Poi, nello specifico, ci sono i numeri di Barcellona. I più alti: 14 arresti in 10 operazioni da inizio anno, 62 arrestati e 30 interventi di polizia, dal 2012. Non a caso, negli ultimi tempi, la provincia catalana è stata fonte di non pochi grattacapi per le forze di sicurezza. Lo scorso maggio è stato arrestato un sospetto jihadista che ha avuto contatti regolari con altri arrestati per la loro adesione allo Stato islamico e con membri prominenti di quest’organizzazione situata nella zona dei conflitti siriani-iracheni.

E, proprio in provincia, si nascondevano altri tre sospetti terroristi legati agli attentati di Bruxelles. “È una zona calda proprio per l’alto livello di operazioni che si sono registrate negli ultimi anni.

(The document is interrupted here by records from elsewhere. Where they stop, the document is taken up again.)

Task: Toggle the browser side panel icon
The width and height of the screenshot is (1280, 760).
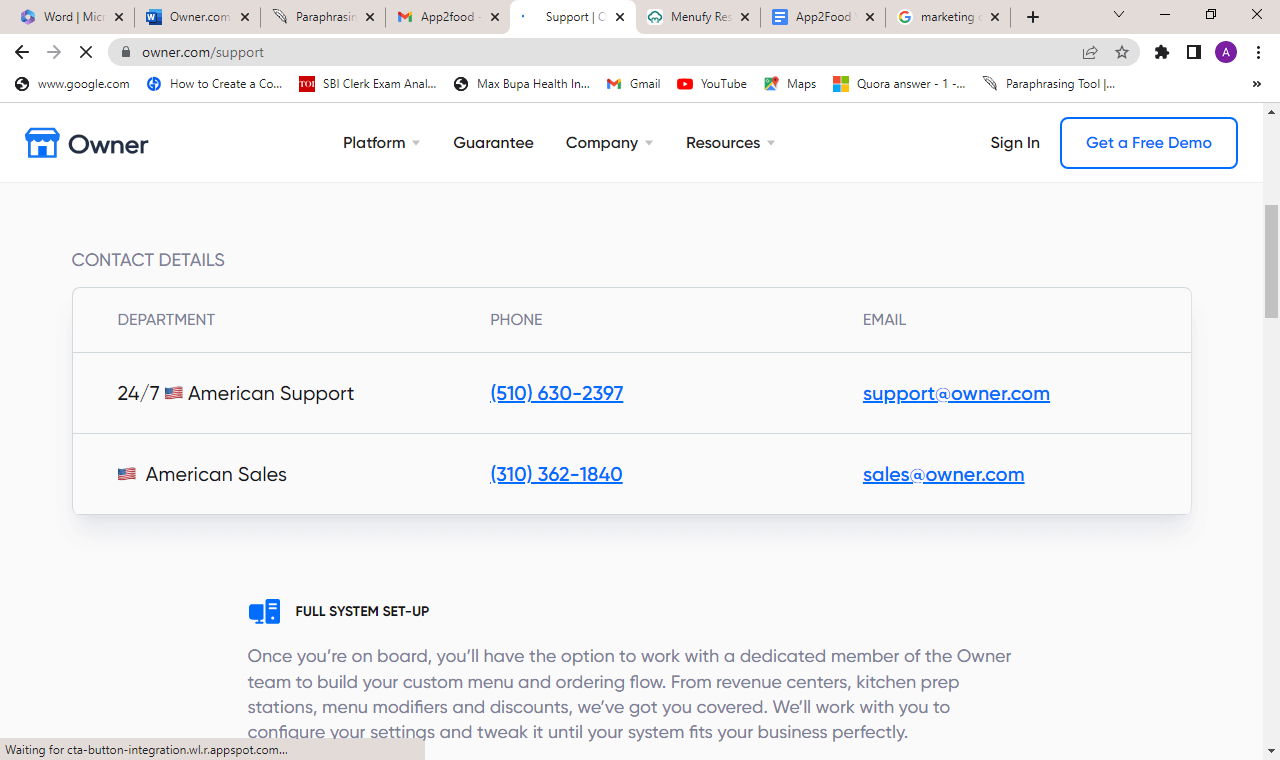Action: pyautogui.click(x=1193, y=52)
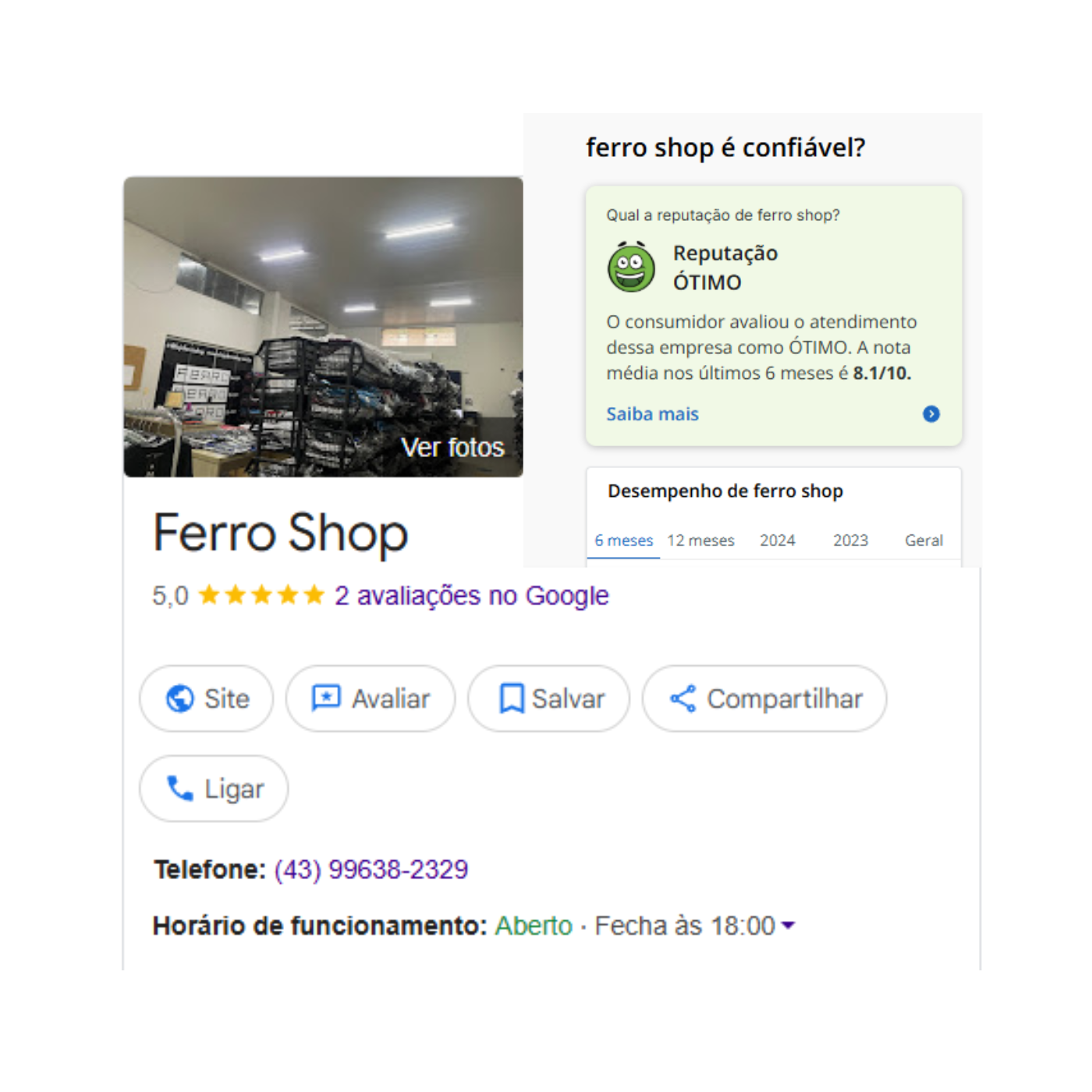Expand the opening hours dropdown arrow
Screen dimensions: 1092x1092
788,925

E questa concentrazione non è certo accidentale. C’è una radicalizzazione maggiore rispetto al resto della Spagna, dovuta non solo a una ingente presenza della comunità islamica, che in sé non vuol dir nulla, ma soprattutto alla presenta di centri religiosi e moschee vincolate al salafismo, elemento che, in un determinato contesto sociologico, potrebbe essere un buon sostrato per cellule violente”. Se c’è qualcosa che è andato storto, in una vicenda ancora aperta, secondo Torres è tutto da vedere.
“La Spagna è stato uno dei paesi più attivi al momento di fermare e prevenire il terrorismo e il lavoro del corpo di polizia è stato tra i migliori possibili. Probabilmente quest’attentato era inevitabile”.